→ **THE PROBLEM**:
Using the records below, write out only the lines from the line containing "Open the Automatická velikost zoom dropdown" up to and including the line containing "Viewport: 868px width, 320px height.", exactly, with no pictures.

Content starts

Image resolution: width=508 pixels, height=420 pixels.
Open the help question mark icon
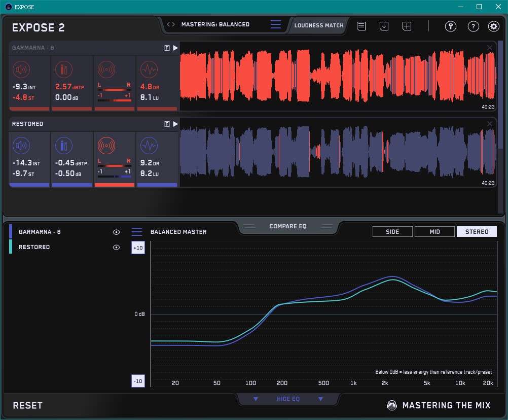tap(473, 26)
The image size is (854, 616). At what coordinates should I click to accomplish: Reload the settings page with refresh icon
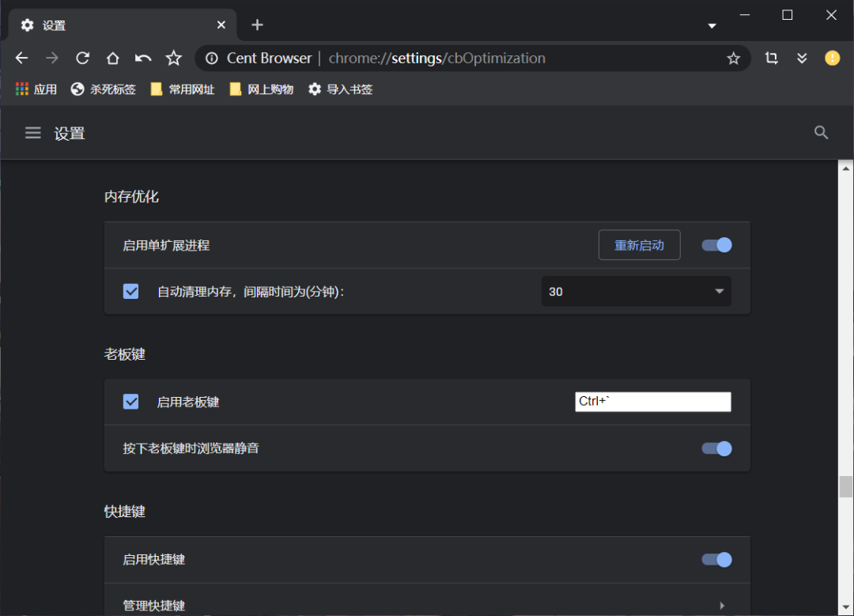pos(82,58)
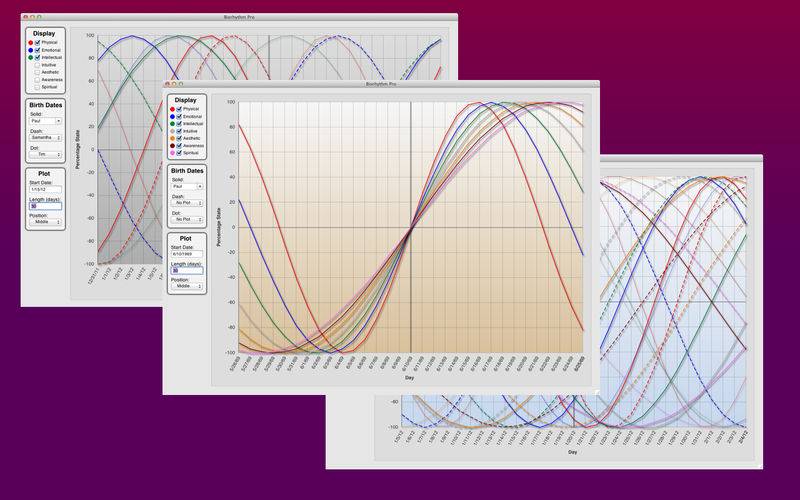Click the orange Aesthetic color dot in front window

(171, 138)
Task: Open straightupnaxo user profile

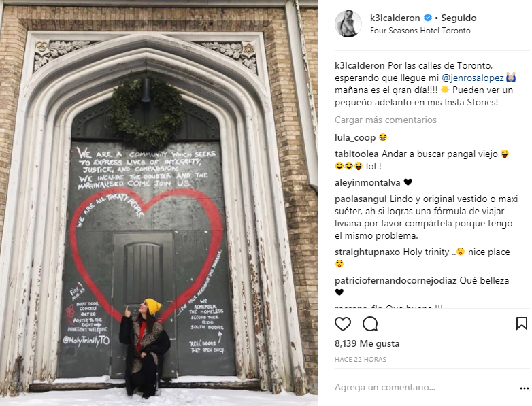Action: (x=367, y=252)
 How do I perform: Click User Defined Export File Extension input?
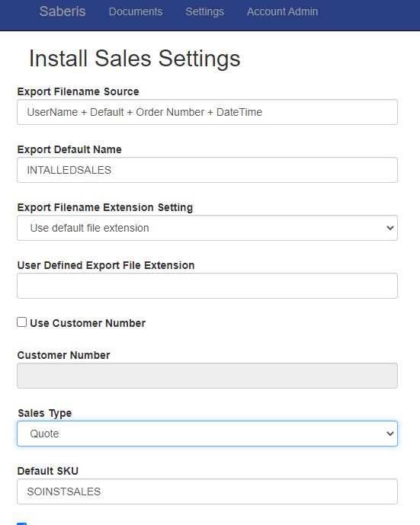point(207,286)
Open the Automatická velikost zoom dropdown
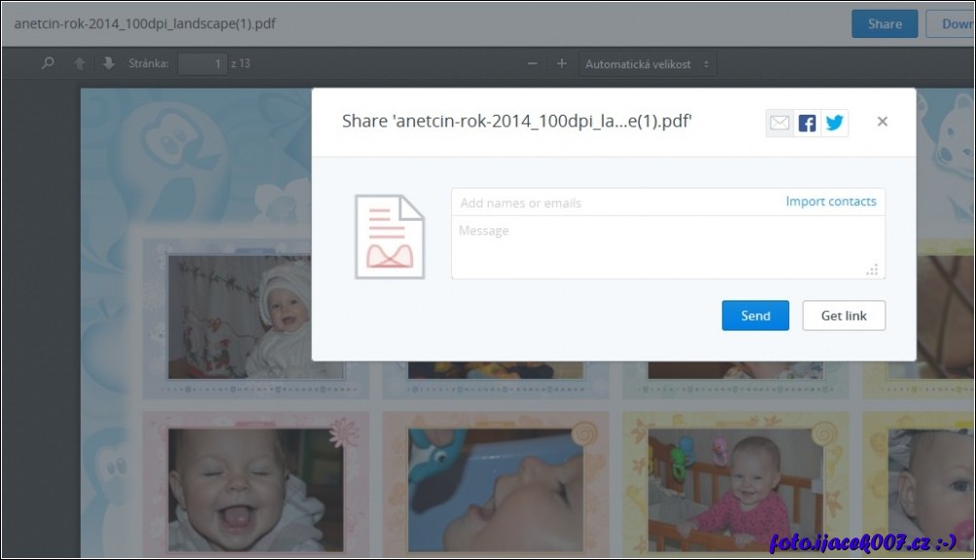This screenshot has width=976, height=560. [x=646, y=64]
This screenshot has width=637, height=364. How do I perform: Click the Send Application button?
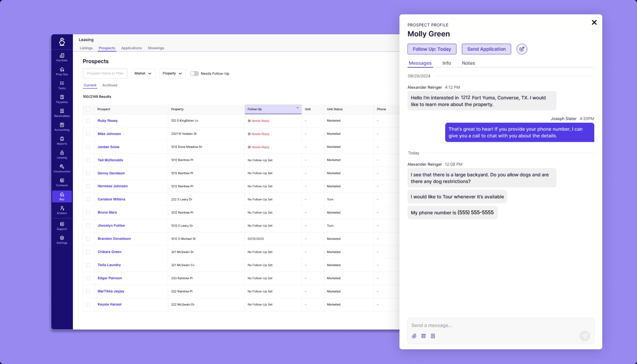click(486, 49)
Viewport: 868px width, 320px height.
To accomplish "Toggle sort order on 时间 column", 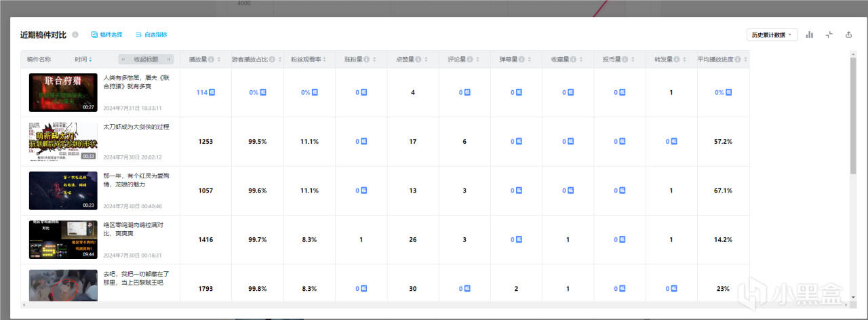I will [90, 60].
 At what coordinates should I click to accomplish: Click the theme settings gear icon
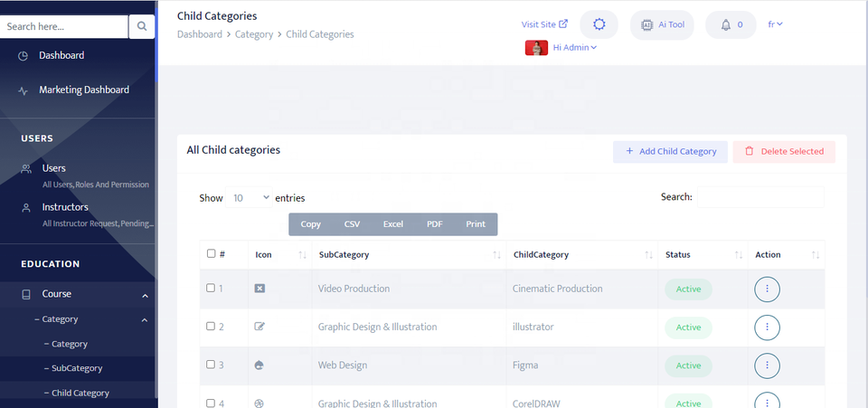(599, 25)
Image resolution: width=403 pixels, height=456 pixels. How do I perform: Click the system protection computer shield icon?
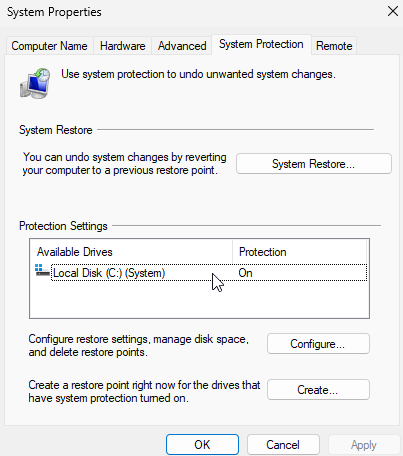pyautogui.click(x=35, y=83)
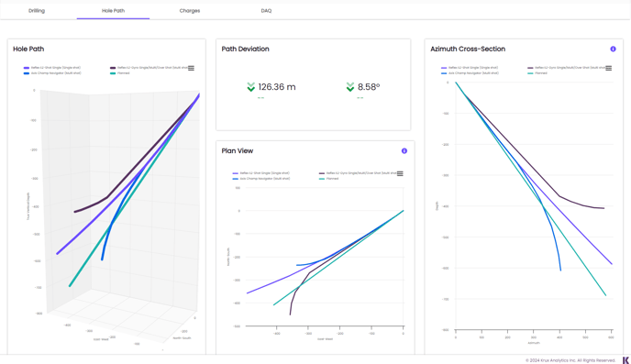
Task: Open the Azimuth Cross-Section chart hamburger menu
Action: click(609, 68)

Content ends

→ **ANSWER TO THE PROBLEM**:
Open the Automatická velikost zoom dropdown
This screenshot has width=976, height=560. [x=646, y=64]
This screenshot has width=637, height=364. How do I perform: Click the Send Application button?
click(486, 49)
Viewport: 868px width, 320px height.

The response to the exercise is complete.